Although the central bank has moderately recovered liquidity in the open market recently, the overall interest rate trend is stable. For example, the current trend of the yield to maturity of one-year and 10-year bonds is relatively stable, and the overall capital demand is relatively stable. There is no "money shortage" or obvious rise in interest rates. The interest rate spread between China and the United States has narrowed, but it is still in a more comfortable range; In terms of exchange rate, the expectation of steady growth has been strengthened, and the performance of RMB exchange rate is relatively strong. Therefore, the capital fluctuation of the market still lies in the short-term fluctuation caused by internal capital position adjustment and risk control.

(4) the policy strengthens financial risks, fully implements the registration system, and the capital market is stable, and the expectation is still strong. The 2022 government work report mentioned the need to "handle major financial risk events safely" and "fully implement the stock issuance registration system" to promote the steady and healthy development of the capital market. Especially in the context of rising inflation and the gradual shift of monetary policies in major economies, the management has repeatedly emphasized strengthening financial risks, especially facing the task of fully implementing the registration system this year. Maintaining the stable and healthy development of the capital market is also the policy direction in the future.

(5) from the technical point of view, the short-term adjustment is relatively sufficient, and the probability of panic selling is small. On March 9, the three major indexes opened high and went low. The index showed a deep V-shaped trend in the afternoon. At one time, the three major stock indexes fell by more than 4%, and the Shanghai index fell below 3200 points, but then bottomed out and rebounded, narrowing the decline to 1%. From an annual perspective, the callback range of the three indexes is not small. With the gradual release of the selling pressure brought by the market's concern about the peripheral environment, the impact of the peripheral environment on the market will gradually weaken. Driven by factors such as the recovery of stability maintenance expectations of the two sessions, the continuous force of steady growth policy and the overall stability of capital, the probability of panic decline is small, and the market does not have the basis for continuous sharp correction.

It can be seen that due to the continuous fermentation of the conflict between Russia and Ukraine and the impact of factors such as the US Federal Reserve's interest rate hike, the global capital market has experienced a correction as a whole. Under the influence of various risk factors, the Chinese market also shows a pattern of continuous weakness. The short-term market is still weak, but the selling pressure caused by the market's concerns about the external environment is gradually released, and the market correction in the short term is relatively sufficient.
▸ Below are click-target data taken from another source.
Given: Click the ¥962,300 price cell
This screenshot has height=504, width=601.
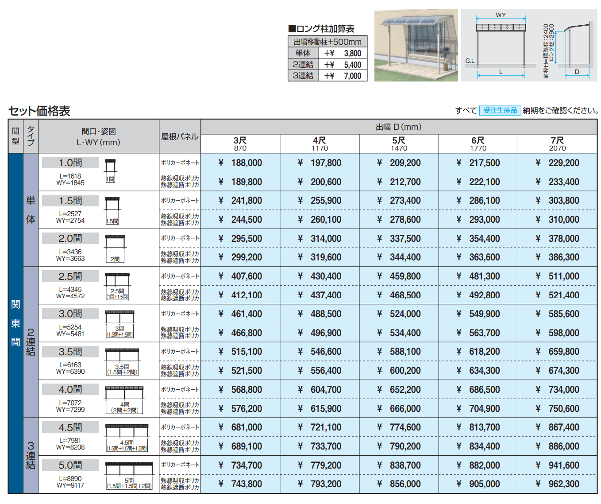Looking at the screenshot, I should pyautogui.click(x=557, y=484).
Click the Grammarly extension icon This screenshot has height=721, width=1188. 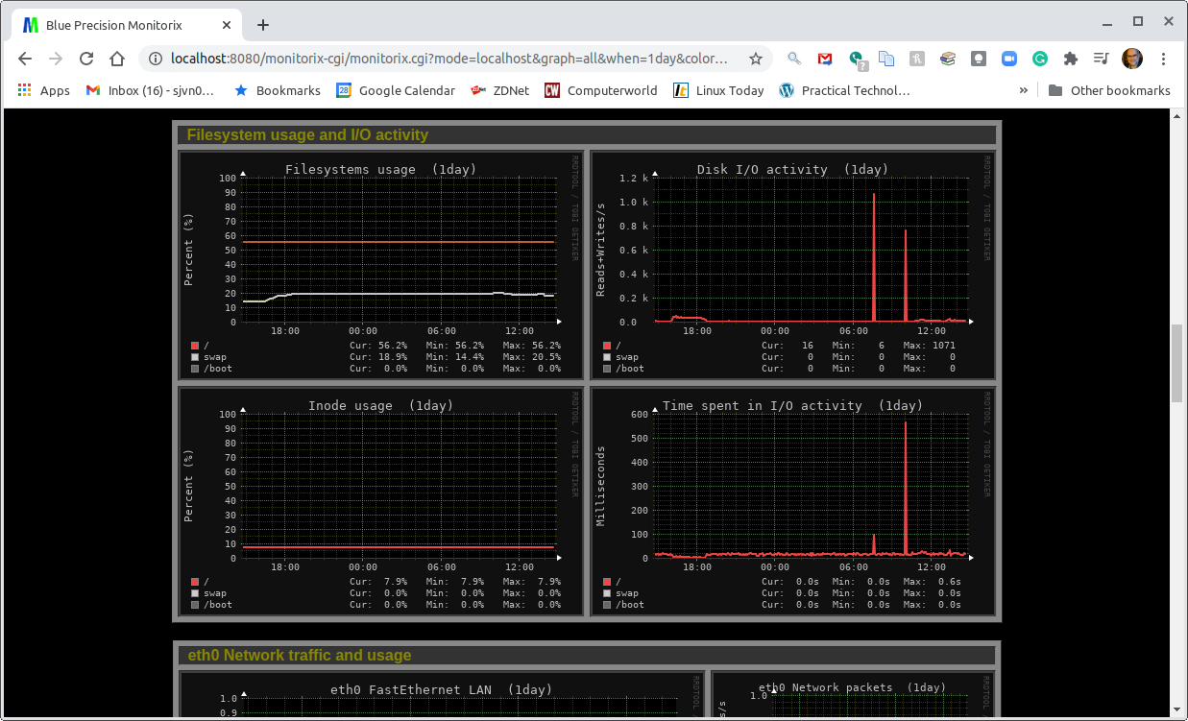pyautogui.click(x=1040, y=59)
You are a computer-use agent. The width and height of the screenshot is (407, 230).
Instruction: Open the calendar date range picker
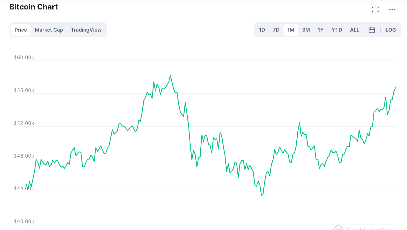tap(372, 30)
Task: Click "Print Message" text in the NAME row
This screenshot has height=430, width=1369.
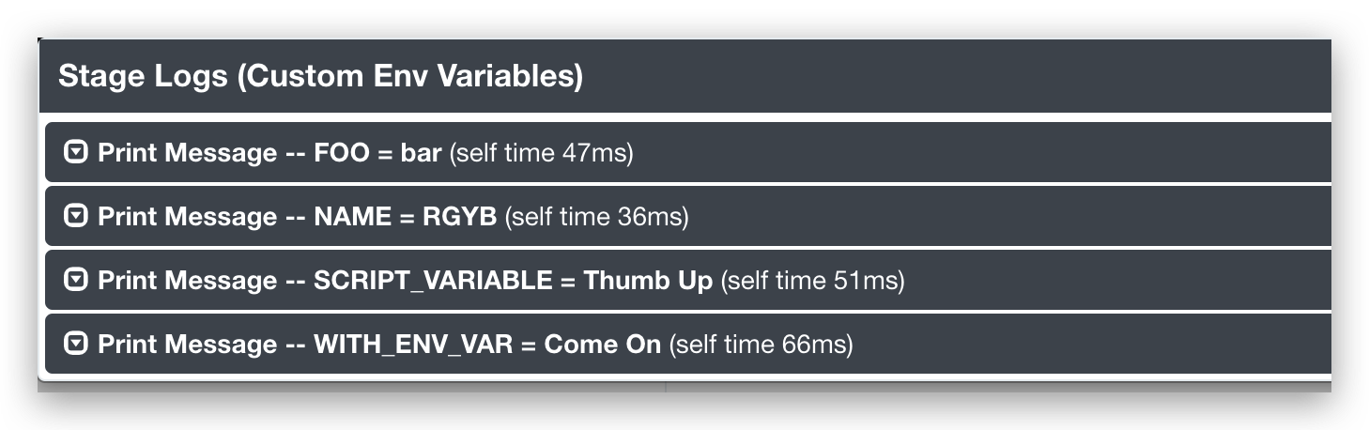Action: pyautogui.click(x=187, y=217)
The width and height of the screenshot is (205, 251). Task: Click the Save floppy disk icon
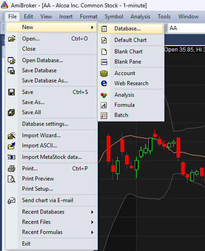pos(11,92)
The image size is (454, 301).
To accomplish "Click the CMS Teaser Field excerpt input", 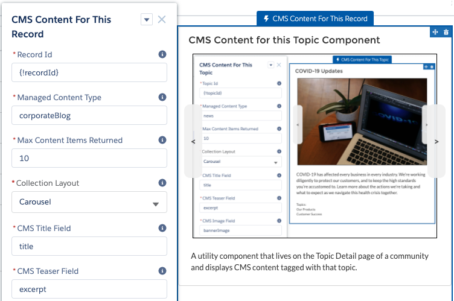I will 89,289.
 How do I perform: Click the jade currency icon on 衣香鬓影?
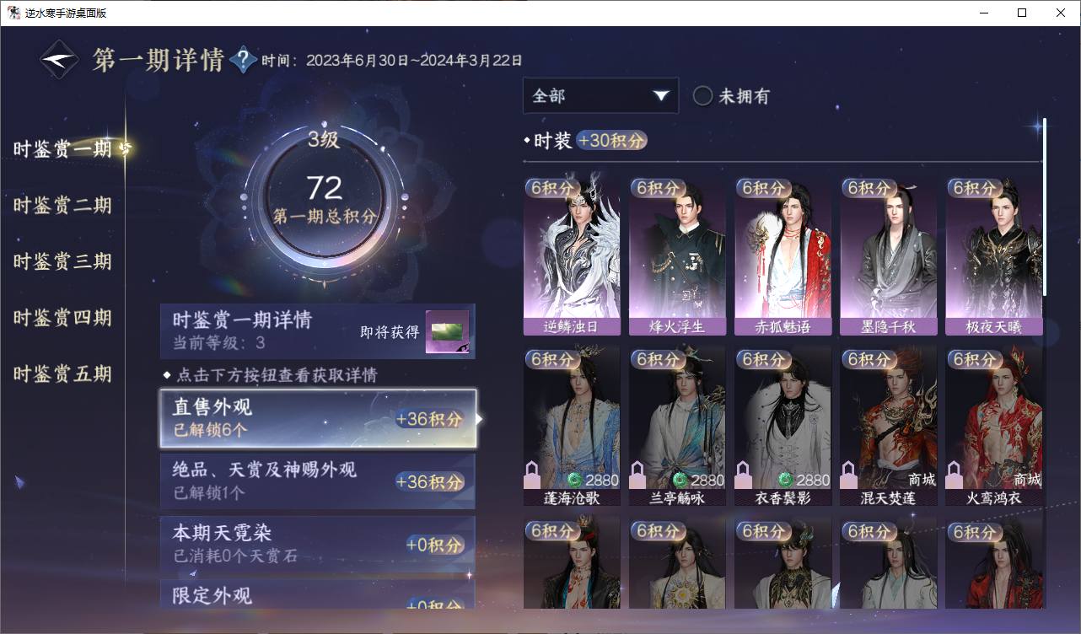click(786, 481)
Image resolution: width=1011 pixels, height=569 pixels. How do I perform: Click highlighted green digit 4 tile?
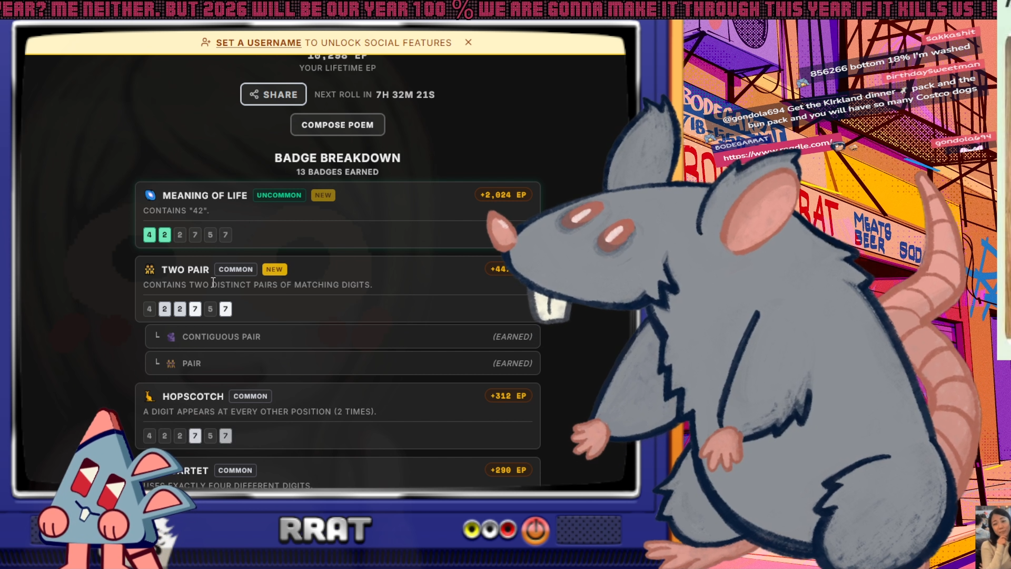(150, 235)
It is not appropriate to be overly pessimistic in the short term. Under the influence of the positive signals released by the current two sessions, the sustained force of the steady growth policy, the relatively stable performance of capital, the continuous promotion of subsequent monetary policies and other positive factors, There are technical repair opportunities in the market. In the medium and long term, with the gradual easing of external risk factors, the market will gradually stabilize and the market will enter the window period of layout.

In terms of operation, it is recommended to maintain balanced allocation and do a good job in the layout of the middle line in the repeated market shocks. In terms of industry, pay attention to two main lines. One is the main line of stable growth. It is suggested to pay attention to finance, steel, building materials, building decoration and other sectors; Another suggestion is to pay attention to the food and beverage, electrical equipment, medicine, TMT and other sectors gradually adjusted in place.

Risk tips

Deterioration of overseas epidemic situation; Sudden changes in the external environment.